The deposit also benefits from existing infrastructure in the surrounding area, including a power line and substation that runs through the project - a factor management expects to have a positive bearing on the capital cost assumptions in the forthcoming PEA.
A Scarce Asset in an Active Consolidation Market
In assessing relative valuation, management points to a current in-situ value of 10 cents per pound copper equivalent, which it views as a discount to more advanced-stage polymetallic developers in Canada. The company frequently references Foran Mining as a comparable, citing similarities in deposit type, tonnage potential, grade profile, and Quebec jurisdiction. Foran's trajectory - from prefeasibility study to commercial production in four years, with $150 million in federal government grants secured along the way - is cited as a potential template for B26's development path.
The broader M&A context is relevant. Several multi-million ounce equivalent developers in Quebec have been acquired over the past two years, and management believes consolidation activity will continue. Deluce explained the dynamic:
"There are producers just printing record levels of cash flow that are still behind the eightball of replenishing exploration and development targets."
Against that backdrop, the company believes its positioning - a high-grade, multi-commodity, scalable deposit in a Tier-1 jurisdiction with a defined development pathway - places it in the field of candidates for producer interest as it advances through technical milestones.
The recent strategic investment by Discovery Silver is cited by management as providing third-party validation of both the asset quality and the remaining exploration upside at B26.
Conclusion
The structural demand for copper - driven by energy transition infrastructure, EV adoption, and grid build-out - continues to underpin a sustained bull case for high-grade copper assets.

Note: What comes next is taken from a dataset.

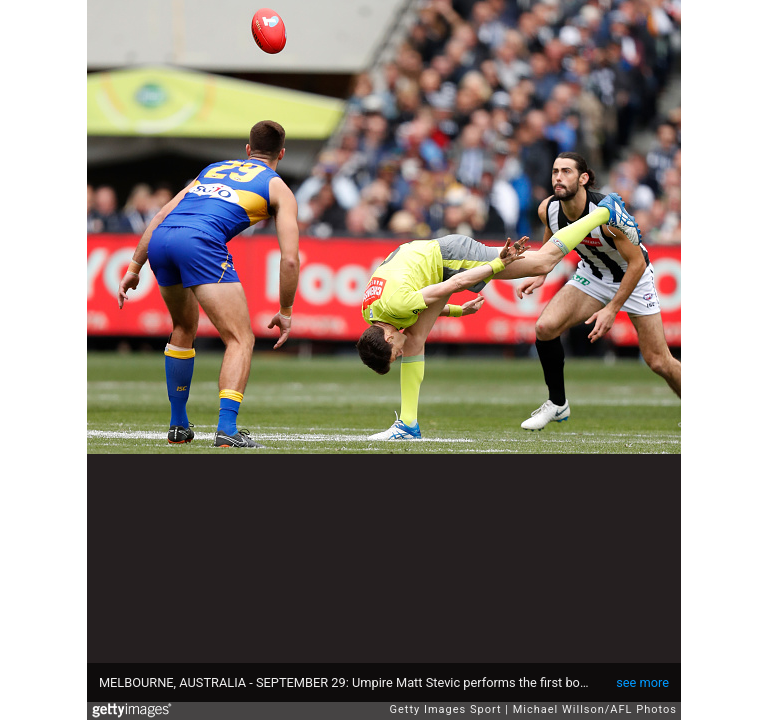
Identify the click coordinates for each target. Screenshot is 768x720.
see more (642, 682)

Simultaneously, elevated gold prices have increased the economic attractiveness of copper-gold deposits specifically, as producers seek dual-commodity exposure that hedges across commodity cycles. In Quebec, a politically stable and infrastructure-rich mining jurisdiction, a wave of M&A activity over the past two years has reduced the pool of development-stage assets of meaningful scale.

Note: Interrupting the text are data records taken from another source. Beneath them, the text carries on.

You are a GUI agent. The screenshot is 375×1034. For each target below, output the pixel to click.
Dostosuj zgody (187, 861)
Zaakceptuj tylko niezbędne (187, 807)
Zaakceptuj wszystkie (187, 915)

Major producers generating record free cash flow face a structural pipeline deficit, creating persistent demand for near-development candidates. Abitibi Metals sits at the intersection of these dynamics, offering rare grade, a scalable resource, and a Tier-1 address. As Deluce noted, "There are producers just printing record levels of cash flow that are still behind the eightball of replenishing exploration and development targets" - a structural imbalance that favours advanced developers with credible assets.
TL;DR
Abitibi Metals has achieved 100% ownership of the high-grade B26 copper-gold deposit in Quebec - one of the few polymetallic assets of its scale and grade in Canada - completing a seven-year option in just two and a half years. With $45 million in cash, three drills running, and a PEA targeted for Q1 2027, the company has a clear, fully funded pathway from resource growth to technical study. A 10-year right of first refusal on adjacent government-owned properties and a royalty reduction to 1% NSR meaningfully improve the long-term project economics. Against a backdrop of active M&A by cash-generating producers and a depleted pipeline of Tier-1 development assets in Quebec, Abitibi Metals offers a well-resourced development story with defined near-term catalysts.